COMPARISON OF POST DURAL PUNCTURE HEADACHE IN 23- AND 25-GAUGE SPINAL NEEDLE IN ELECTIVE ORTHOPEDIC SURGERIES
DOI:
https://doi.org/10.71000/etv4kw71Keywords:
Anesthesia, Cerebrospinal Fluid Leak, Headache, Orthopedic Procedures, Post-Dural Puncture Headache, Quincke Needle, Spinal PunctureAbstract
Background: Post-Dural Puncture Headache (PDPH) is a common complication following spinal anesthesia, primarily resulting from cerebrospinal fluid (CSF) leakage at the puncture site. It typically presents as a positional, pulsating headache, often accompanied by nausea, vomiting, and neck stiffness. Risk factors include younger age, female gender, and the use of larger, cutting-type spinal needles such as the Quincke design. PDPH can prolong hospitalization and impact postoperative recovery, highlighting the need for preventive strategies.

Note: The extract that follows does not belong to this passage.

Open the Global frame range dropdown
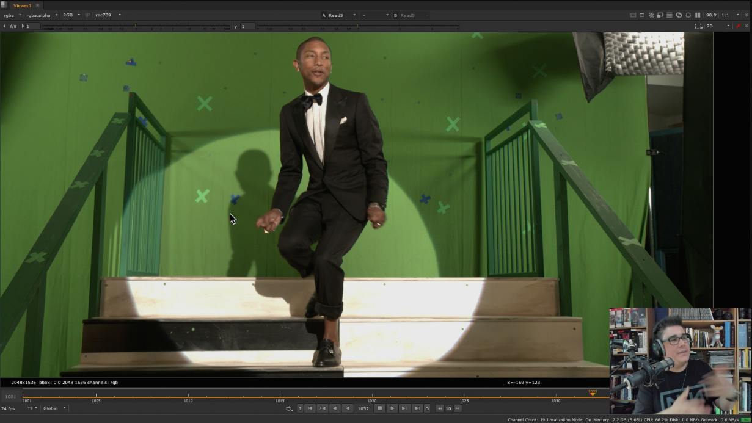 click(54, 408)
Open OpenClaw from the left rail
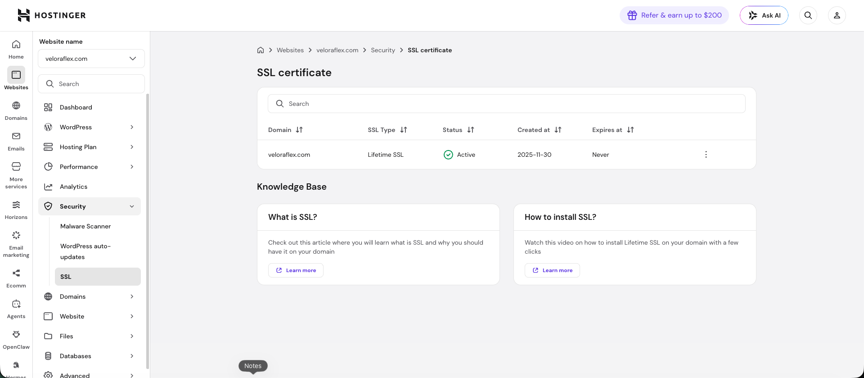 tap(16, 340)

Objective: To evaluate the incidence of PDPH in patients undergoing elective orthopedic surgeries using 23-gauge versus 25-gauge Quincke spinal needles and to identify associated risk factors.
Methods: An analytical cross-sectional study was conducted on 151 patients scheduled for elective orthopedic procedures under spinal anesthesia. Participants were selected using non-probability convenience sampling. Patients were divided based on the gauge of Quincke spinal needle used (23G or 25G). Data were collected retrospectively through postoperative clinical records. Variables assessed included headache onset timing, treatment approach, and resolution. Statistical analysis was performed using SPSS version 25, with significance determined by chi-square testing (p<0.05).
Results: Of the 151 patients, 91 (60.3%) were male and 60 (39.7%) were female. A total of 83 patients (55.0%) received the 23G needle and 68 (45.0%) received the 25G needle. PDPH onset was most frequent within 48–72 hours post-procedure (61 patients, 40.4%), followed by within 24 hours (41 patients, 27.2%) and between 24–48 hours (29 patients, 19.2%). Bed rest was administered to 87 patients (57.6%), while 64 (42.4%) had spontaneous resolution. Ultimately, all 151 patients (100%) reported complete headache relief. The incidence of PDPH was notably lower in the 25G group.
Conclusion: This study demonstrates that the use of smaller gauge Quincke needles, specifically the 25G, is associated with a reduced incidence of PDPH in patients undergoing orthopedic spinal anesthesia. These findings support the adoption of finer needles to enhance postoperative recovery and minimize complications.